Edith Stein: Du senkst voll Liebe Deinen Blick in meinen
Das Lied „Du senkst voll Liebe Deinen Blick in meinen“ verwendet Strophen eines Gedichts, das die heilige Edith Stein (Ordensnamen Teresia Benedicta vom Kreuz) zum Fronleichnamsfest, dem 16. Juni 1938, unter dem Titel „Ich bleibe bei euch“ verfasst hat. Das ganze Gedicht umfasst 20 Strophen (siehe ESGA 20, S. 179-182), die online auf der Seite https://www.edith-stein.eu/portfolio/gebete-von-edith-stein/ wiedergegeben sind.
Wie es der Anlass vorgibt, handelt es sich um ein eucharistisches Gedicht. Sein Thema ist also das, was die katholische Kirche an Fronleichnam, dem Fest des „Leibes Christi“, feiert: die Gegenwart Jesu Christi im Sakrament der Eucharistie. Die Autorin hat durchaus das sichtbarste Element des Fronleichnamsfests vor Augen, das „stille weiße Rund“ der Hostie (in der 11. Strophe). Dennoch fehlt nicht der Blick auf das eucharistische Mahl als „Trank und Speise“ (15. Strophe des Gedichts bzw. 3. Strophe der vertonten Kurzfassung), womit sie die spätere Umbenennung des Festes als „Hochfest des Leibes und Blutes Christi“ inhaltlich vorwegnimmt.
Innerhalb des Gedichts, das sich an den in der Eucharistie gegenwärtigen Christus richtet, zeigt in sich eine deutliche thematische Entwicklung:
Die ersten (ungefähr) zwölf Strophen erscheinen als eine Art Glaubensbekenntnis mit fast dogmatischen Aussagen; in ihnen ist die Rede von der heilsgeschichtlichen Beziehung zwischen „uns“ und Christus. Dementsprechend macht die Autorin von traditionellem religiösem Vokabular reichlichen Gebrauch („Dreifaltigkeit“, „heilig“, „selig“, „Gottheit“ usw.).

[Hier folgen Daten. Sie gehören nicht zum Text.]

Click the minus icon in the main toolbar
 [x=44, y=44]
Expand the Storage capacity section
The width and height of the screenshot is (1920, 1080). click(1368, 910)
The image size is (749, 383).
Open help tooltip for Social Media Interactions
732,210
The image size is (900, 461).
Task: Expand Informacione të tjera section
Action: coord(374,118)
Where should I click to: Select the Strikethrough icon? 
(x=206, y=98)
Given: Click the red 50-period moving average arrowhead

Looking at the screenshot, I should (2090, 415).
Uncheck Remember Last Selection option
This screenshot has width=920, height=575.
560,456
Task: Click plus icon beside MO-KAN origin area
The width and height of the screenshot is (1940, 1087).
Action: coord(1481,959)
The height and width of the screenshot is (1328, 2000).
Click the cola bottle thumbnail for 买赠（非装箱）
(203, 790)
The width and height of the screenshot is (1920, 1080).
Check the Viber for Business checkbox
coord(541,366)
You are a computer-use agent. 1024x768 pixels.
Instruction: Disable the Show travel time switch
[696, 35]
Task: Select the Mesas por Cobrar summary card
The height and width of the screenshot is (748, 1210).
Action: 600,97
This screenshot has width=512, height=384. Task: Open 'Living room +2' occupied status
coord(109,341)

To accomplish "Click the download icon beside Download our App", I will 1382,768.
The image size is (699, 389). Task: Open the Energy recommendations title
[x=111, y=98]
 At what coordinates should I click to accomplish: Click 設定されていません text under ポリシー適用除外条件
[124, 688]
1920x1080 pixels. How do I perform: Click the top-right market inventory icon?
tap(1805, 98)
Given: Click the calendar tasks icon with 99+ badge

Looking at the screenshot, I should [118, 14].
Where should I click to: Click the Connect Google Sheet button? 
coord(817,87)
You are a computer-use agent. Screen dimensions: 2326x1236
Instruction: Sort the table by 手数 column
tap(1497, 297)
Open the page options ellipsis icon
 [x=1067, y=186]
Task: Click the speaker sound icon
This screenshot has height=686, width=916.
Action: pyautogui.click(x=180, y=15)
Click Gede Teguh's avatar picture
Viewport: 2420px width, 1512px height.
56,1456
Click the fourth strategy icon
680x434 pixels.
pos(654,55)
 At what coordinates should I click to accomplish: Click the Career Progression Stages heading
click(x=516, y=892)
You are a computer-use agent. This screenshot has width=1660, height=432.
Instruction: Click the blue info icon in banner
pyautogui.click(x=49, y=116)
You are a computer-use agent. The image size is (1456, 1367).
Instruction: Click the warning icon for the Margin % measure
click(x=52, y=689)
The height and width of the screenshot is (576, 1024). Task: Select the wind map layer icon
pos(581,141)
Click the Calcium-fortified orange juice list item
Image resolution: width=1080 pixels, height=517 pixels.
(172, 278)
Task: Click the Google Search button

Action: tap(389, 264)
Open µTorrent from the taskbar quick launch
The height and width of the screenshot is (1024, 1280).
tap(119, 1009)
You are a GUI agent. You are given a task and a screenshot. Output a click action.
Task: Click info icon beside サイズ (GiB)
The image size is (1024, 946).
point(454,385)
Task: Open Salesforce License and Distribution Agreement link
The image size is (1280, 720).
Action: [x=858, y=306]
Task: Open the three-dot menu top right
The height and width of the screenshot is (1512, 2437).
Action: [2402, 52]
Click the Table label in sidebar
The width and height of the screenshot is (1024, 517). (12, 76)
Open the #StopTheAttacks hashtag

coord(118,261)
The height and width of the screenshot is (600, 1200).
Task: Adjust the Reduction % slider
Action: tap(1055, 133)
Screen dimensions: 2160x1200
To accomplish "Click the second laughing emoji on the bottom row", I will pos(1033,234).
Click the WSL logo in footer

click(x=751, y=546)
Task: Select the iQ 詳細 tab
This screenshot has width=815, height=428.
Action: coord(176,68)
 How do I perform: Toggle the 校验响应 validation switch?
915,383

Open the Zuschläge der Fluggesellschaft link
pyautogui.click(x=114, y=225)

Die darauf folgenden Strophen (die der Vertonung zugrunde liegen) sind im Vergleich dazu persönlicher, ja intimer. Die Autorin thematisiert darin näher ihre persönliche Begegnung mit Christus; sie vermeidet dabei fast völlig eine spezifisch religiöse Sprache (nicht einmal Gott oder Jesus werden explizit genannt), sondern verwendet in diesem mystischen Text tiefe, menschliche Umschreibungen und Metaphern, die vom Vokabular her auch Menschen zugänglich sind, die in christlicher Tradition nicht beheimatet sind.
Es wäre allerdings ein Anachronismus, von einem Text der 30er Jahre nach einer gemeindetheologischen Grundlage zu suchen; die Kirche als Leib Christi kommt Edith Stein hier nicht in den Blick (oder höchstens andeutungsweise in der vorletzten Strophe).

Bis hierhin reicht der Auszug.